Fethi Demircan

Personal information
- Full name: Fethi Demircan
- Date of birth: June 20, 1938 (age 86)
- Place of birth: Elazığ, Turkey

Senior career*
- Years: Team / Apps / (Gls)
- İskenderun Karagücü

Managerial career
- 1973–1974: Elazığspor
- 1975–1976: Galatasaray
- 1977–1978: Galatasaray
- 1978–1979: Boluspor
- 1979–1980: Kocaelispor
- 1980–1981: Bursaspor
- 1981–1982: Düzcespor
- 1982: Turkey
- 1982–1983: Kocaelispor
- 1984–1986: Samsunspor
- 1986: Eskişehirspor
- 1986–1988: Çaykur Rizespor
- 1991: Malatyaspor
- 1991–1992: Sakaryaspor
- 1994: Düzcespor
- 1996: Erzurumspor
- 1997: Soma Linyitspor
- 1997–1998: Maltepespor
- 1998–1999: Ispartaspor
- 2001: Ayazağaspor

= Fethi Demircan =

Turkish football manager

Fethi Demircan (born 20 June 1938) is a Turkish professional football manager.

==Managerial career==
Demircan had a 60-year career in football, mostly in his native Turkey. While in military service, Demircan was an amateur footballer for İskenderun Karagücü. İstanbulspor attempted to sign him professionally, but Demircan had mandatory duty and vowed to manage since he wasn't able to play. He began his managerial career with Elazığspor in 1973, before leaving to study in a Hungarian sports academy. He then went to England for language education, and studied sports physiology. While in England, he became a coach with West Ham United. He then received an offer to manage Galatasaray in 1975, and in his stint there won the Turkish Cup in 1976 and came second in the Süper Lig.

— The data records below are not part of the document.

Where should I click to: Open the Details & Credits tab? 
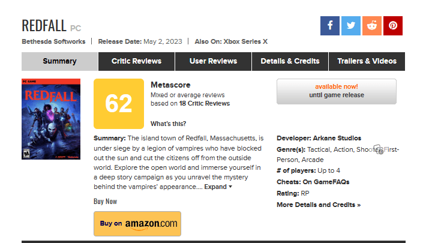[290, 61]
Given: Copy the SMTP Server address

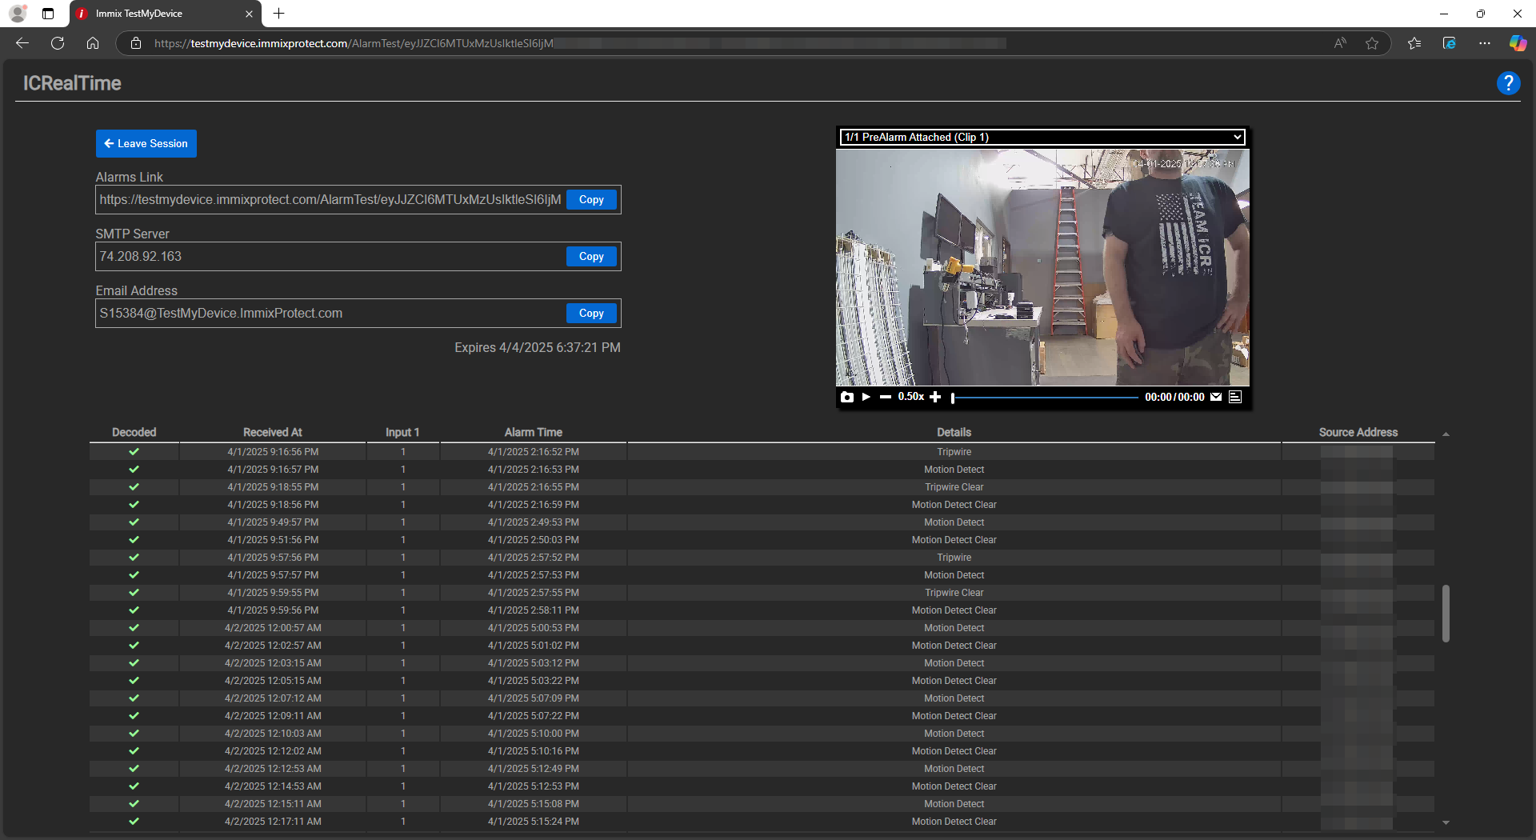Looking at the screenshot, I should pyautogui.click(x=591, y=257).
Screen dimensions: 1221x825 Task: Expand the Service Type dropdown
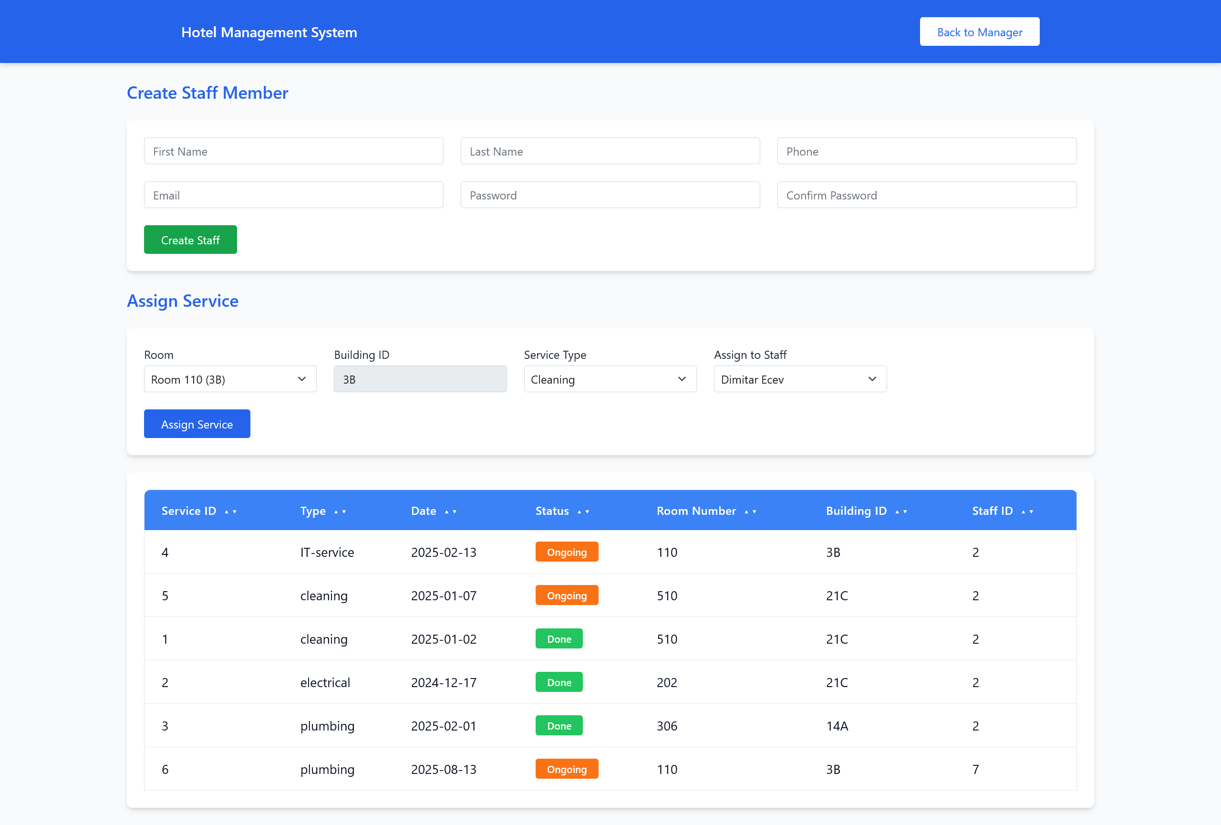609,379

He then had spells in Kocaelispor, Bursaspor, and Düzcespor before managing the Turkey national football team in 1982. He continued coach in Turkey until 2001, wherein he started managing amateur teams. Throughout his career, he managed players such as Fatih Terim, Şenol Güneş, Tanju Çolak, and Metin Tekin.